At Christian, Nisbet & Casillas, we defend professionals, nonprofit leaders, government employees, business owners, and employees accused of embezzlement, theft, and financial mismanagement. These cases are often sensitive, personal, and reputation-threatening. Early, strategic legal defense can change the direction of the case before assumptions become charges.

What Is Embezzlement in Texas?

Texas law generally does not use the word “embezzlement” as a separate standalone offense. Most cases people refer to as embezzlement are prosecuted as theft under Texas Penal Code § 31.03.

Under Texas theft law, the State must generally prove that a person unlawfully appropriated property with the intent to deprive the owner of that property. In an embezzlement-type case, the accused person often had lawful access to the money, account, payroll system, credit card, or financial records because of their job or position of trust.

That is what makes these cases different. The issue is often not whether the person touched the money. The issue is whether the person had authority, whether the use was permitted, whether the accounting is accurate, and whether the State can prove criminal intent.

Common examples of alleged embezzlement include:

  • Redirecting business funds for personal use

  • Creating or approving “ghost” employees on payroll

  • Falsifying hours, expenses, reimbursements, or invoices

  • Transferring money from a nonprofit, estate, campaign, or business account

  • Pocketing cash sales, deposits, or client payments

  • Using a company card beyond the agreed terms

  • Moving money between accounts without clear documentation or approval

How Texas Determines Penalties

Penalties in an embezzlement-related theft case usually depend on the value of the property or funds involved. Texas theft penalties are value-based, and higher alleged losses can move a case from a misdemeanor to a felony.

Texas theft penalty levels may include:

  • Less than $100: Class C misdemeanor

  • $100 or more but less than $750: Class B misdemeanor

  • $750 or more but less than $2,500: Class A misdemeanor

  • $2,500 or more but less than $30,000: state jail felony

  • $30,000 or more but less than $150,000: third-degree felony

  • $150,000 or more but less than $300,000: second-degree felony

  • $300,000 or more: first-degree felony

Enhancements may apply in certain cases, including allegations involving a public servant, a government contractor, an elderly victim, a nonprofit organization, or other aggravating facts. Because the penalty level can depend heavily on the alleged value and the way the funds were handled, challenging the amount is often a major part of the defense.

[Entries from a dataset]

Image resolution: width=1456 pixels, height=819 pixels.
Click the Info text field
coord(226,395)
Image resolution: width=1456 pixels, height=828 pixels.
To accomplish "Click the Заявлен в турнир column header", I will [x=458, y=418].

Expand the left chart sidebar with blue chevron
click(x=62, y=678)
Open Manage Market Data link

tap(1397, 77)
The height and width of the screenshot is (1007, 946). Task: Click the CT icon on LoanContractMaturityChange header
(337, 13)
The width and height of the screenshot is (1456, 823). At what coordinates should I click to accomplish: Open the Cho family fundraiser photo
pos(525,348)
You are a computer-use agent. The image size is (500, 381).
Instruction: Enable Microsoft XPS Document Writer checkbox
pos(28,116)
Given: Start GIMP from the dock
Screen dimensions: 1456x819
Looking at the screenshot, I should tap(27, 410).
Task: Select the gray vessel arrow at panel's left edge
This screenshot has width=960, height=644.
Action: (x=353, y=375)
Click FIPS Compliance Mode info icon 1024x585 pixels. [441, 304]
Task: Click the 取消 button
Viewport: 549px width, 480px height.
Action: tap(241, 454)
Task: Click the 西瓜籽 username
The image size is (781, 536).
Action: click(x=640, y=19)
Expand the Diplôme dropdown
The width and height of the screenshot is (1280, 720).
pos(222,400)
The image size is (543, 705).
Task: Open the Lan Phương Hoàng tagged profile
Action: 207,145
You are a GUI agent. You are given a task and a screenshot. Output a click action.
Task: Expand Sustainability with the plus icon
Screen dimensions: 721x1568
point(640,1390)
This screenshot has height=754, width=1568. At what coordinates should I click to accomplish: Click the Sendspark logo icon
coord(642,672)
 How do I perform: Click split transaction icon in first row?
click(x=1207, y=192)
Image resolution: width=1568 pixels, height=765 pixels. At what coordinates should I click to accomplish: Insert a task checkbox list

◆ WORK INSTRUCTIONS:
a. According to the embezzlement text, why is challenging the alleged amount often a major part of the defense?
b. In the entries, swap "Expand" for "Open". Begin at the line that has "Task: Select the" and stop after the last line of the entries, then give back only those lines.

◆ SOLUTIONS PER TASK:
a. Challenging the amount matters because the penalty level can depend heavily on the alleged value and on the way the funds were handled. Texas theft penalties are value-based, so a higher alleged loss can move a case from a misdemeanor to a felony.

b.
Task: Select the gray vessel arrow at panel's left edge
This screenshot has width=960, height=644.
Action: (x=353, y=375)
Click FIPS Compliance Mode info icon 1024x585 pixels. [441, 304]
Task: Click the 取消 button
Viewport: 549px width, 480px height.
Action: tap(241, 454)
Task: Click the 西瓜籽 username
The image size is (781, 536).
Action: click(x=640, y=19)
Open the Diplôme dropdown
The width and height of the screenshot is (1280, 720).
pos(222,400)
The image size is (543, 705).
Task: Open the Lan Phương Hoàng tagged profile
Action: 207,145
You are a GUI agent. You are given a task and a screenshot. Output a click action.
Task: Open Sustainability with the plus icon
Screen dimensions: 721x1568
point(640,1390)
This screenshot has height=754, width=1568. At what coordinates should I click to accomplish: Click the Sendspark logo icon
coord(642,672)
 How do I perform: Click split transaction icon in first row?
click(x=1207, y=192)
Image resolution: width=1568 pixels, height=765 pixels. At what coordinates should I click to accomplish: Insert a task checkbox list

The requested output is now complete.